**Work required**
Check each statement below against the passage on RNA library construction. Say yes or no for each, and quote the words from the passage that settle it.
1. The mRNA was broken into short fragments of 200 nt.
2. The libraries were sequenced on an Illumina HiSeq platform.
3. Each developmental stage had three biological replicates.

**Passage for review**
2.3 RNA library construction and sequencing

Total RNA was extracted according to the method reported in (Zhang et al., 2020). The resulting RNA samples exhibited concentrations greater than 500 ng/µL, a 28S/18S ratio exceeding 1.8, and RNA integrity number (RIN) values ranging from 8.5 to 9.0, indicating high-quality RNA suitable for downstream analyses. Agarose gel electrophoresis: The integrity of RNA was assessed by observing clear bands of 28S and 18S rRNA. Clear bands with the intensity of the 28S band being twice that of the 18S band indicate good RNA integrity. The purity of RNA samples is measured using UV spectrophotometry, ensuring the absence of protein, polysaccharides, or other contaminants. The total RNA concentration is typically determined using a colorimetric method (NanoDrop).

The RNA-seq library sequencing process included: total RNA sample extraction, sample testing, RNA library construction, library quality control, and sequencing. Fruit pulp mRNA was enriched using magnetic beads attached to Oligo(dT); fragmentation buffer was then added to break the mRNA into 200 nt short fragments. Using mRNA as a template, the first strand of cDNA was synthesized with 6-base random primers for reverse transcription, followed by the addition of buffer, dNTPs, RNase H, and DNA polymerase I to synthesize the second cDNA strand. The double-stranded cDNA underwent end repair and adenylation at the 3’ end. The cDNA was purified using the QiaQuick PCR purification kit and eluted with EB buffer, followed by end repair and adapter ligation. The library was then size-selected using agarose gel electrophoresis and enriched with PCR to amplify the cDNA. In total, 30 B. ramiflora pulp libraries were constructed, 15 each for BR and LR, with three biological replicates for each developmental stage at 30, 50, 70, 90, and 110 DAF. After library construction, initial nucleic acid quantification was performed using the Qubit 2.0 fluorometer, followed by Agilent 2100 analysis to assess the insert size of the libraries. Once the insert size met expectations, the effective concentration of the libraries was accurately quantified using real-time fluorescence quantitative PCR to ensure the quality of the B. ramiflora pulp transcriptome sequencing libraries. After passing quality control, the libraries were sequenced on the Illumina Novaseq platform with PE150 sequencing, with library construction and sequencing services provided by BGI-Research.

**Provided records**

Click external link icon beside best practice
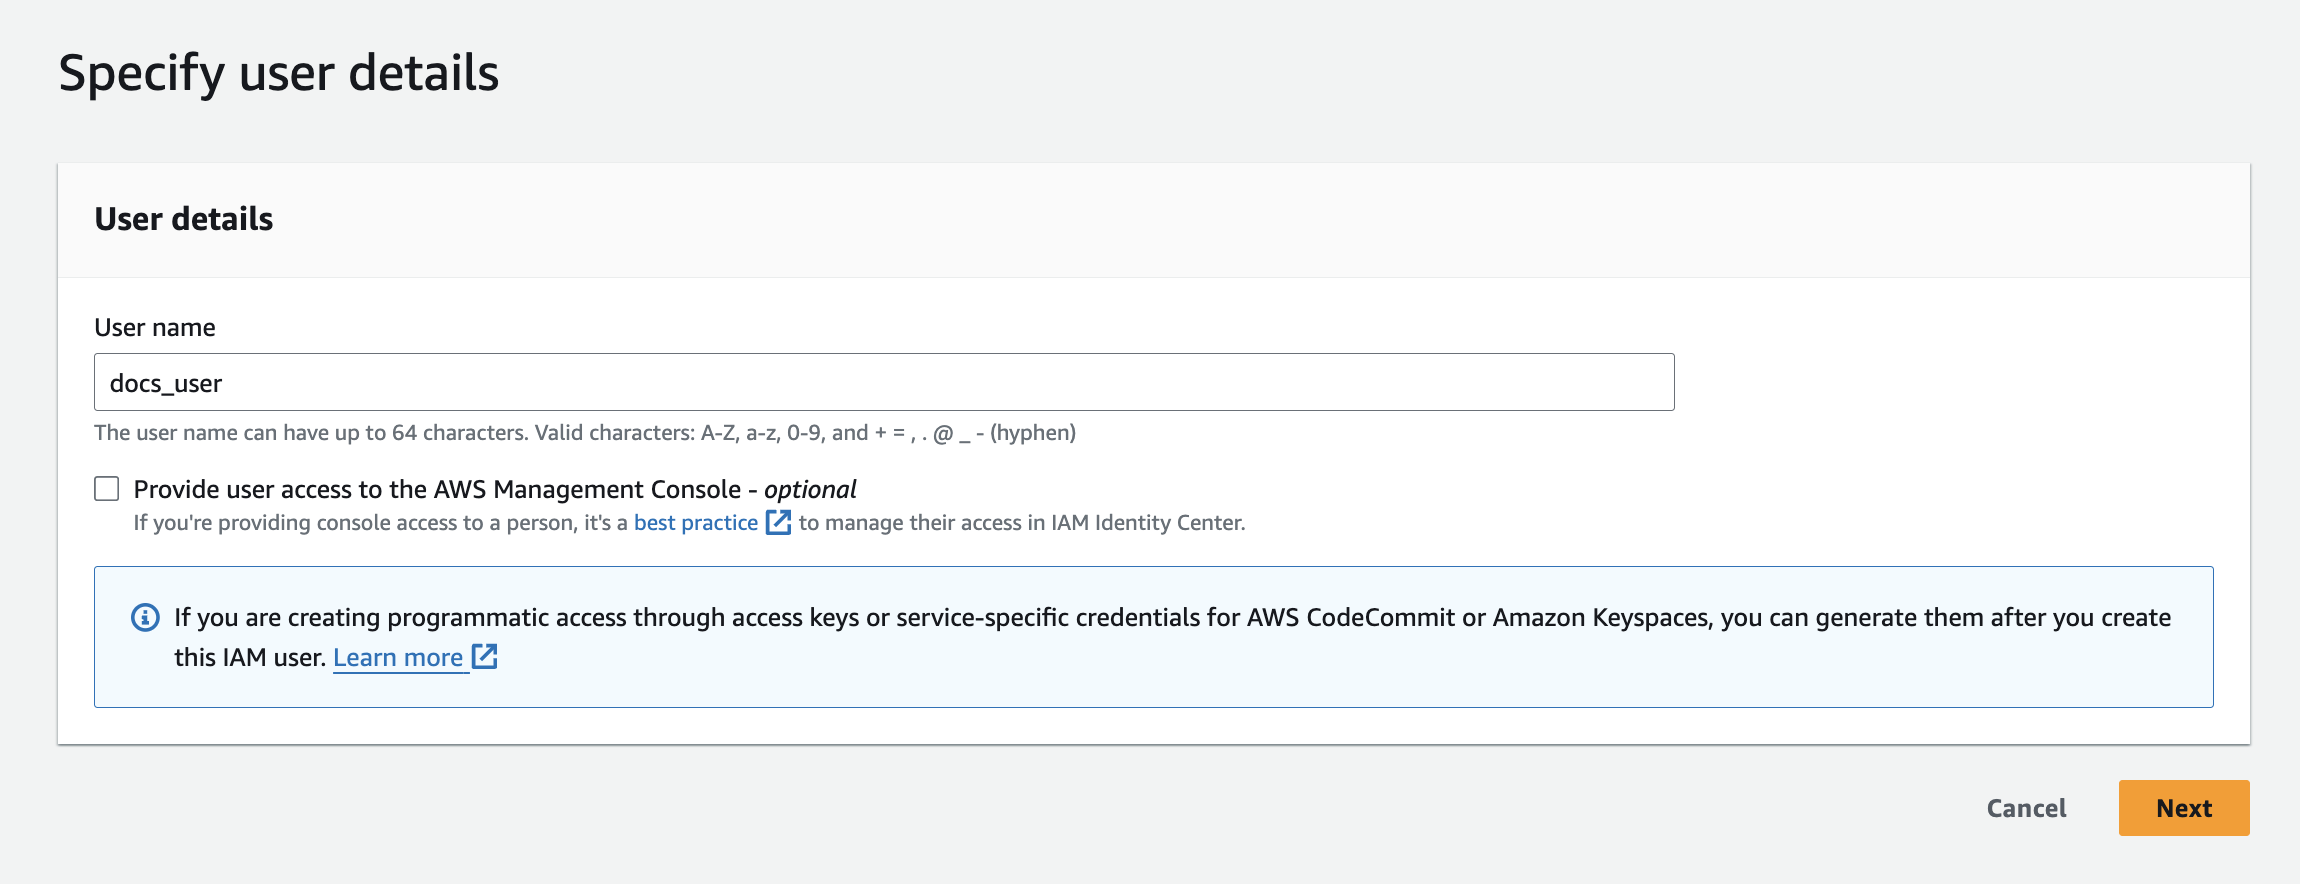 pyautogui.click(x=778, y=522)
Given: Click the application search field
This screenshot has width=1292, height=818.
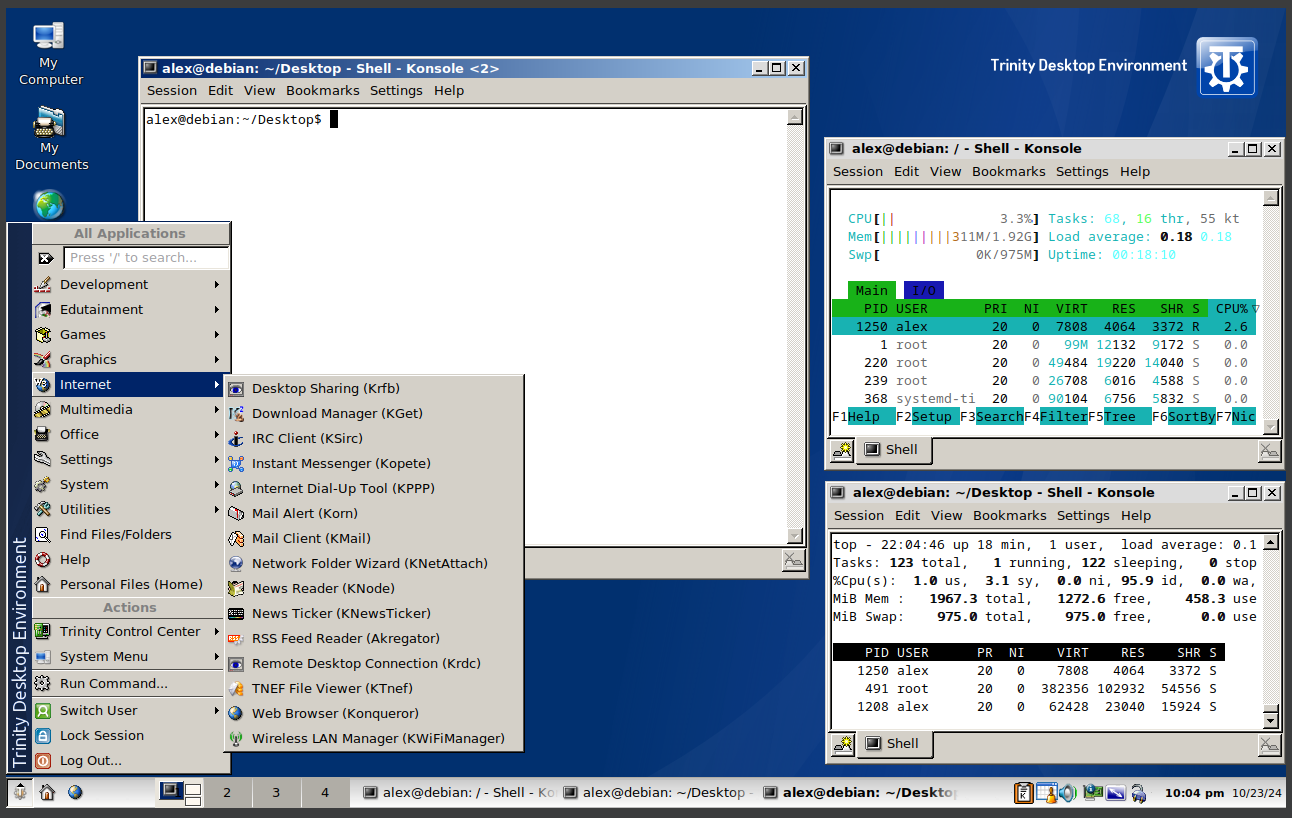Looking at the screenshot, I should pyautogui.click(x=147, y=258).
---
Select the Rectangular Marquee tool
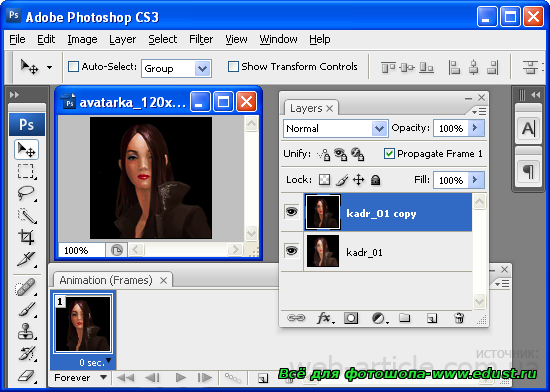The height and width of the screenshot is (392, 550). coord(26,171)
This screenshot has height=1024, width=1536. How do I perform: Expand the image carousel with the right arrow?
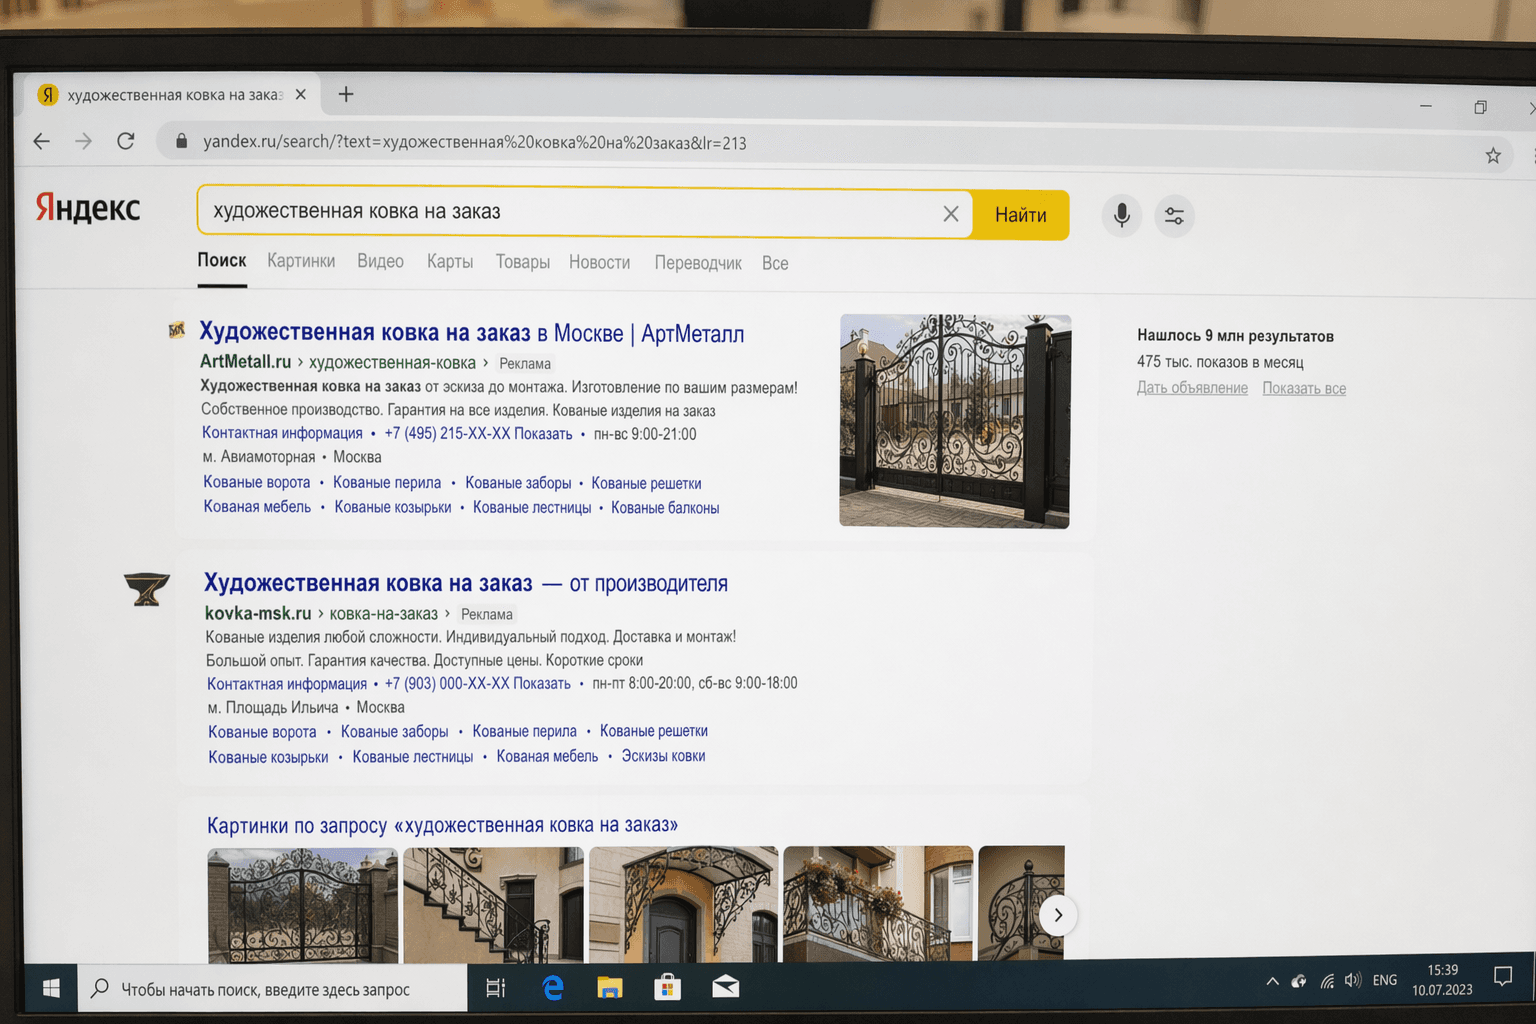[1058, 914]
...
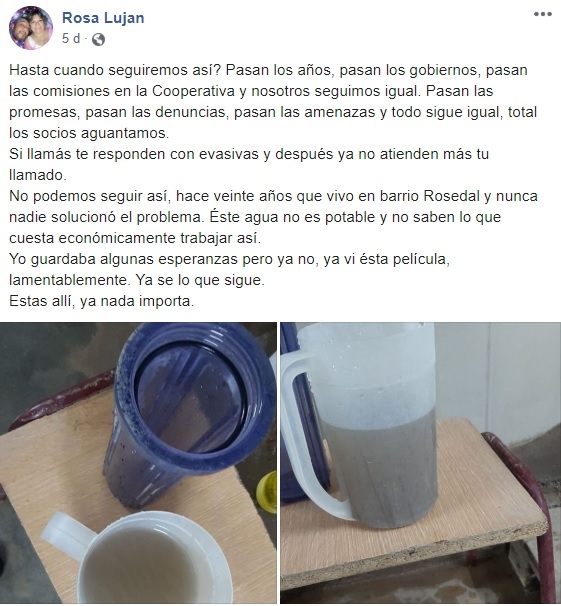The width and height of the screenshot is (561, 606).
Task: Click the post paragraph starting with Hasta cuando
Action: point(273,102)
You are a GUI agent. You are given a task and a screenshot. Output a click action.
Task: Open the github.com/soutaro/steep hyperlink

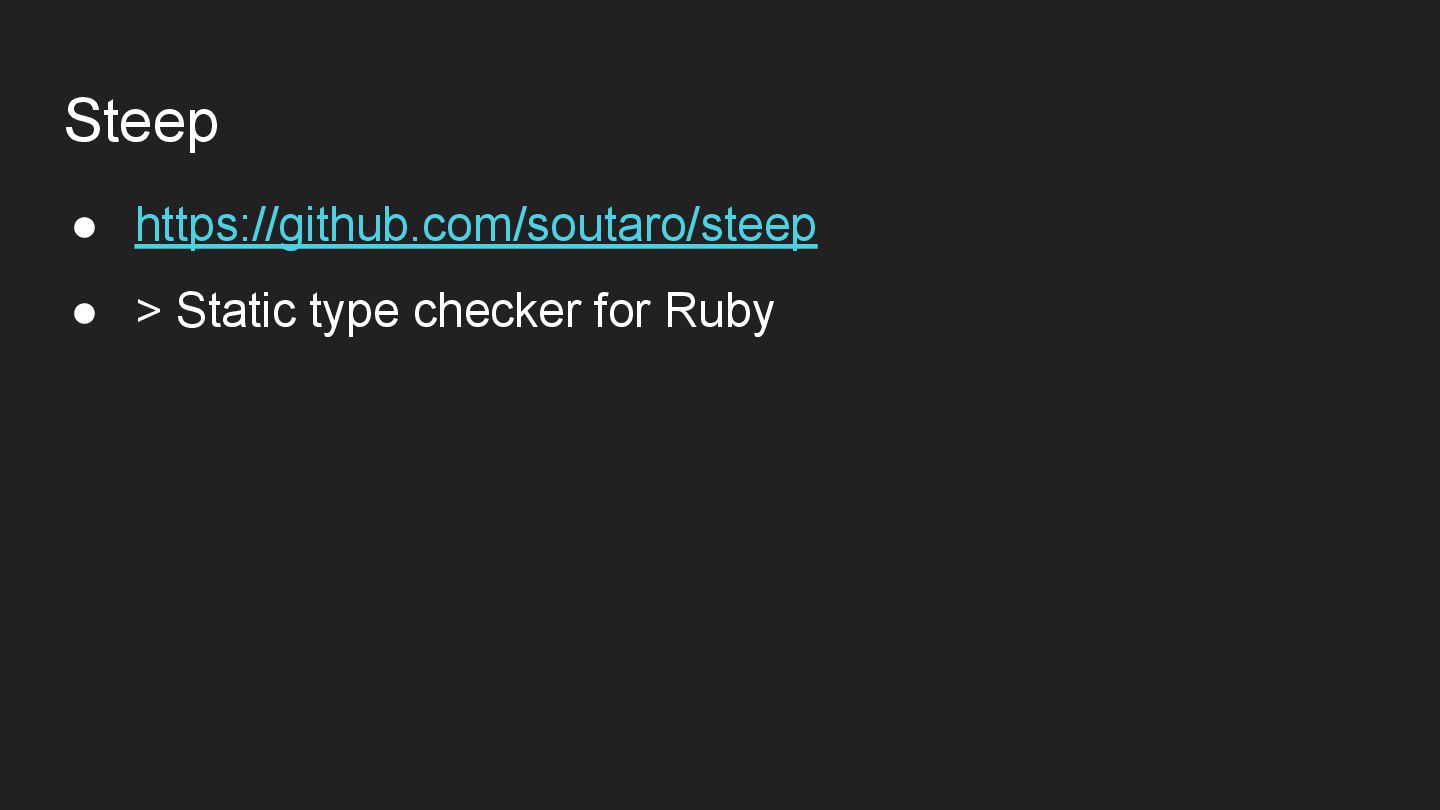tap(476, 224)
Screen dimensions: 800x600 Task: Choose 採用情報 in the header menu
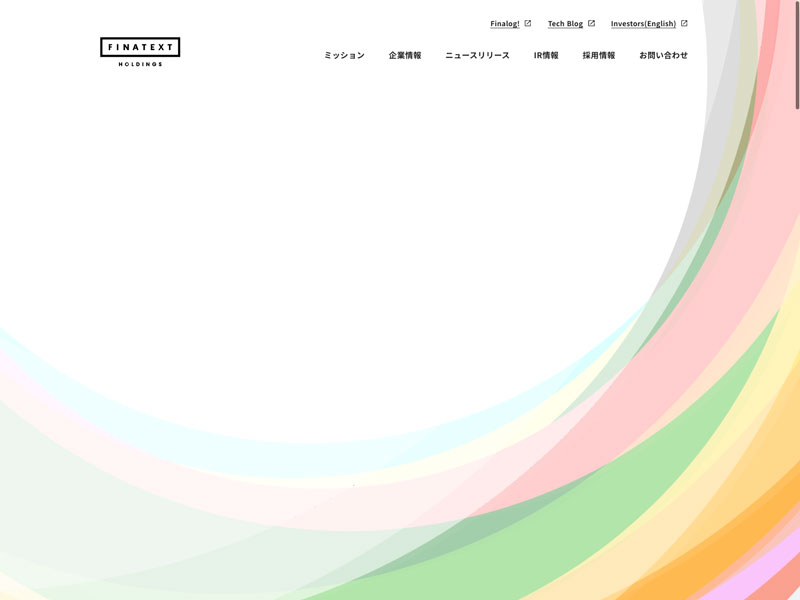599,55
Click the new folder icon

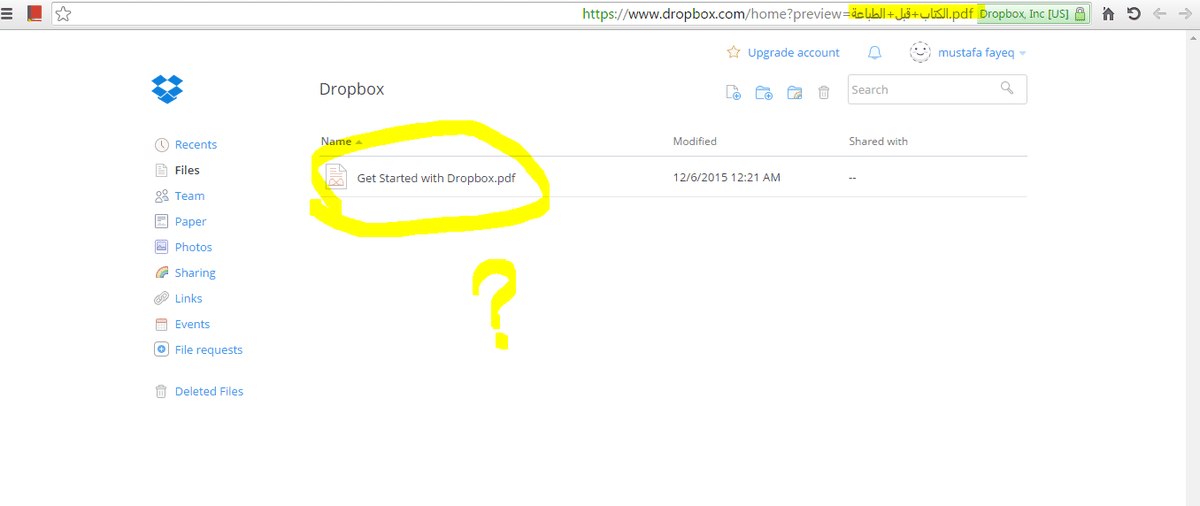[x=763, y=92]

**Output of the exercise**
1. Yes: "fragmentation buffer was then added to break the mRNA into 200 nt short fragments"
2. No: "the libraries were sequenced on the Illumina Novaseq platform with PE150 sequencing"
3. Yes: "with three biological replicates for each developmental stage at 30, 50, 70, 90, and 110 DAF"